What are the odds that two pull requests get completed at the exact same time?
The so-called Fall Creators Update of Windows 10 encompassed four million commits in half a million pull requests. A project of this size exposes issues in infrastructure by stressing it to levels previously considered unimagineable.
One of the issues uncovered by hosting the Windows repo on Visual Studio Team Services (VSTS) is that of pull requests being completed simultaneously. As noted in the linked article, the odds of this happening are low on average-sized teams, but for a project as large as Windows, it is a persistent problem. What happens is that multiple pull requests attempt to complete, one of them successfully merges, and the others fail. The people who get the failure push the Complete button again, and the cycle repeats: One succeeds, and the others fail. And all during this time, still more pull requests are joining the party.
You get into a situation where there are continuous race conditions, and while it’s true that forward progress is made (one of the pull requests will complete successfully), you unfortunately also create the risk of starvation (some poor guy loses the race ten times in a row), and you burn a lot of CPU cycles calculating merges that end up being thrown away.
The article explains that to address this problem, VSTS added support for queueing, so that pull request completions are serialized rather than using a lock-free algorithm.
I know that one of the ground rules of the Internet is Don’t read the comments, but I read the comments on the Ars Technica article anyway. There was some disbelief that two pull requests could complete at exactly the same time. One will certainly be a fraction of a second sooner than the other. So what’s this issue with simultaneous pull request completions?

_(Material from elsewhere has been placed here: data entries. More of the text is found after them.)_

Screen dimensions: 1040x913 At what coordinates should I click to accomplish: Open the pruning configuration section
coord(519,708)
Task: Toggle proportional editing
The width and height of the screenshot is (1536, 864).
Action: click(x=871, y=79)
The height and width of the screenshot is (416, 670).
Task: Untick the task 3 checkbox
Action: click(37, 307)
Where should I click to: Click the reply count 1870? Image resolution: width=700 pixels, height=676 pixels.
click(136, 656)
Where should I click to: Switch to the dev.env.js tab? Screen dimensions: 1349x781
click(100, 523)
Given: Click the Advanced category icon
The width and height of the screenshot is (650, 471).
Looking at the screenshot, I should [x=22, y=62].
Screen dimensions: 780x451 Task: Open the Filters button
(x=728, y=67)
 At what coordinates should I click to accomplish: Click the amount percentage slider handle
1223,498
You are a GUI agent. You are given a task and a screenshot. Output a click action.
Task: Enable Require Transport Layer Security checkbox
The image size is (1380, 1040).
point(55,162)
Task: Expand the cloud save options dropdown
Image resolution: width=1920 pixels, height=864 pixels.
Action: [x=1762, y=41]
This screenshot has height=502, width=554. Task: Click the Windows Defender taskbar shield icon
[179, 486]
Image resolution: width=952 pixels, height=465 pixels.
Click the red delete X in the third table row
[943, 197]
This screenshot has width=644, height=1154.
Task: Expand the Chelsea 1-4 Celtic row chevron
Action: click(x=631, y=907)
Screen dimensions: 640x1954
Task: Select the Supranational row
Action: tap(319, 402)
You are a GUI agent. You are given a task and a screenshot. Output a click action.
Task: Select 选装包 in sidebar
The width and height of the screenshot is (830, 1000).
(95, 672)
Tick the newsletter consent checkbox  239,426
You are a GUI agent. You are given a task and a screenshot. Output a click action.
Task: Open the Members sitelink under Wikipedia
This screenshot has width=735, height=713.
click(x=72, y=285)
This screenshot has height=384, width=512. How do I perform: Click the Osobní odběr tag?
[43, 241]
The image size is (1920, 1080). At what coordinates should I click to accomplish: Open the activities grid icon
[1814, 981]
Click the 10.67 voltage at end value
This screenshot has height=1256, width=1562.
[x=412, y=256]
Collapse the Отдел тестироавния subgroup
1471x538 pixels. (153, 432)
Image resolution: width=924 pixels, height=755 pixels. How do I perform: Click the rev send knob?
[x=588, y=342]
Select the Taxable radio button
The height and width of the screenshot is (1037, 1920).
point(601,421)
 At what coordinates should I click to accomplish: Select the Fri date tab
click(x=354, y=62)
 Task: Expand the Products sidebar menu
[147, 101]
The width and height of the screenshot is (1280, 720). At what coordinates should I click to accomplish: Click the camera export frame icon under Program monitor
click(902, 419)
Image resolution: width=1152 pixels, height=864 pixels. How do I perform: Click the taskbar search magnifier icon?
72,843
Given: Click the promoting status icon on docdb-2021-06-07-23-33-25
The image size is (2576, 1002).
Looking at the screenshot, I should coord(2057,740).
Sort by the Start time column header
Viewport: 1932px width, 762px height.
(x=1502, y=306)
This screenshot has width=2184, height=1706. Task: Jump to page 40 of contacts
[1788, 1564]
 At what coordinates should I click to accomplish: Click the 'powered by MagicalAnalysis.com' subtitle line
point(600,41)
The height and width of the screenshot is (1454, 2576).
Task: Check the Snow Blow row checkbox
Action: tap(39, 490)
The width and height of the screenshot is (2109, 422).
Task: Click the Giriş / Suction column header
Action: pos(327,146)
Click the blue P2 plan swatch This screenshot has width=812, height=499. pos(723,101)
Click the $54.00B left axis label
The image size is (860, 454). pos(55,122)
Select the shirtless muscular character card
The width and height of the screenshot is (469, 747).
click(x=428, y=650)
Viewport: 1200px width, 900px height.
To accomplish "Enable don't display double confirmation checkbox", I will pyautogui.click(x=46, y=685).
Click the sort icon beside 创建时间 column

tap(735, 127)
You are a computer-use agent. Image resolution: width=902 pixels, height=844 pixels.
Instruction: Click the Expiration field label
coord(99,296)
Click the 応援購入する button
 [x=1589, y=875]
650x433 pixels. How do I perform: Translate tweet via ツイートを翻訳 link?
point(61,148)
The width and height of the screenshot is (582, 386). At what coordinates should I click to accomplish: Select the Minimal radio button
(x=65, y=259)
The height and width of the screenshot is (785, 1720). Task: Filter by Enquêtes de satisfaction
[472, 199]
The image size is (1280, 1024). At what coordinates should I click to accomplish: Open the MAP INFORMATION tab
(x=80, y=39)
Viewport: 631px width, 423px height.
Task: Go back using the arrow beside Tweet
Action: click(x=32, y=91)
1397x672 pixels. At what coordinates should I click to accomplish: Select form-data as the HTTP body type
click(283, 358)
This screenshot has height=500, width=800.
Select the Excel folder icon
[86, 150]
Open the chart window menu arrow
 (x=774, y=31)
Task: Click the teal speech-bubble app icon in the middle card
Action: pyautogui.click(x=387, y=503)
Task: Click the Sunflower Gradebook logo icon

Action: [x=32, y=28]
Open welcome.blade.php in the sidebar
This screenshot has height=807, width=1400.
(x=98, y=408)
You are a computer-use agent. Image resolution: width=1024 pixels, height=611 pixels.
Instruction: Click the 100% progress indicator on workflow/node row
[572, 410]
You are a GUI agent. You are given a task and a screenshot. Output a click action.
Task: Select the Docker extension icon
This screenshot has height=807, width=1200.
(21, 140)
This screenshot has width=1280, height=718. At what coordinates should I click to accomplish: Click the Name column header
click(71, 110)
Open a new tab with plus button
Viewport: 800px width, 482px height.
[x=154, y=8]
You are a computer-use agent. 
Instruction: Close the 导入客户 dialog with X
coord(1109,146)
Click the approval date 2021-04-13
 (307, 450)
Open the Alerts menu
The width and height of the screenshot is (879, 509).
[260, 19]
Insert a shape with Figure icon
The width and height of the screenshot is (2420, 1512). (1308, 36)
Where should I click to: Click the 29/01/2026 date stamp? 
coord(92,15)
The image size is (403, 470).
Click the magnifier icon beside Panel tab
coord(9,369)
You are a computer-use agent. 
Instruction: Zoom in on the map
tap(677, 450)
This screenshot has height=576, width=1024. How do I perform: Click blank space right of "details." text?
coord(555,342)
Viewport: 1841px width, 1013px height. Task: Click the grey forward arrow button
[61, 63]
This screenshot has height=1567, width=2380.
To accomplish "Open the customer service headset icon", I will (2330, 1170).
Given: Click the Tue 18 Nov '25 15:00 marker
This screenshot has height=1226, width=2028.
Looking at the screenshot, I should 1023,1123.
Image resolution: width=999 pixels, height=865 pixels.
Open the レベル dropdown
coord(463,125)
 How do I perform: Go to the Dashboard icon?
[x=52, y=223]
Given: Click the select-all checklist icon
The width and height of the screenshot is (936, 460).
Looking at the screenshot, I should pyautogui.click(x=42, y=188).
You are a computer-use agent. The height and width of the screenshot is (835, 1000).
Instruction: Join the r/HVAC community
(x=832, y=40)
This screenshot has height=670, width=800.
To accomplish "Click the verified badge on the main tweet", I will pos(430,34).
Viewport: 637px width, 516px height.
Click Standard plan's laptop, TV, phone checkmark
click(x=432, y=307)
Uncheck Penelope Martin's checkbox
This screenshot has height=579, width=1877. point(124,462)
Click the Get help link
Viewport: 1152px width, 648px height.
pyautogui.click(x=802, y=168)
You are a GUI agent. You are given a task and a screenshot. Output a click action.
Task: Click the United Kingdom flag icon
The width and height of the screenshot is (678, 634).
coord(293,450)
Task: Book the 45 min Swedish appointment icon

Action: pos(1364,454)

The deal is that completing a pull request takes a nonzero amount of time. For the Windows repo, calculating the merge result can take from five seconds for a small change to significantly longer for larger changes. The index file itself is over a quarter of a gigabyte; you’re spending a good amount of time just for the I/O of reading and writing that monster. And then you have to read and compare a ton of trees, and then merge the differences. All this work takes time, and if the calculations for the completions of multiple pull requests overlap, then the one who finishes first wins, and everybody else loses. It’s not random who loses the race; it’s biased against people who have changes that affect a large number of files. Without queueing, somebody trying to complete a large commit will consistently lose to people with little one-line fixes.¹
Bonus chatter: In a discussion of Windows source control, one person argued that git works great on large projects and gave an example of a large git repo: “For example, the linux kernel repository at roughly eight years old is 800–900MB in size, has about 45,000 files, and is considered to have heavy churn, with 400,000 commits.”
I found that adorable. You have 45,000 files. Yeah, call me when your repo starts to get big. The Windows repo has over three million files.
Four hundred thousand commits over eight years averages to around thirteen commits per day. This is heavy churn? That’s so cute.
You know what we call a day with thirteen commits? “Catastrophic network outage.”
(Commenter Andrew noted that it actually averages to 130 commits per day, not 13. But 130 commits in one day would still count as a catastrophic network outage.)
¹ Note that this race applies only to pull requests targeting the same branch, but there is enough activity even within a single branch that these collisions are frequent.
Clarification: I’m not scoffing at the linux kernel. I’m scoffing at the person who told the Windows team “I don’t understand why you aren’t using git. Git can totally handle large projects. Why, it can even handle a project as large as the linux kernel!”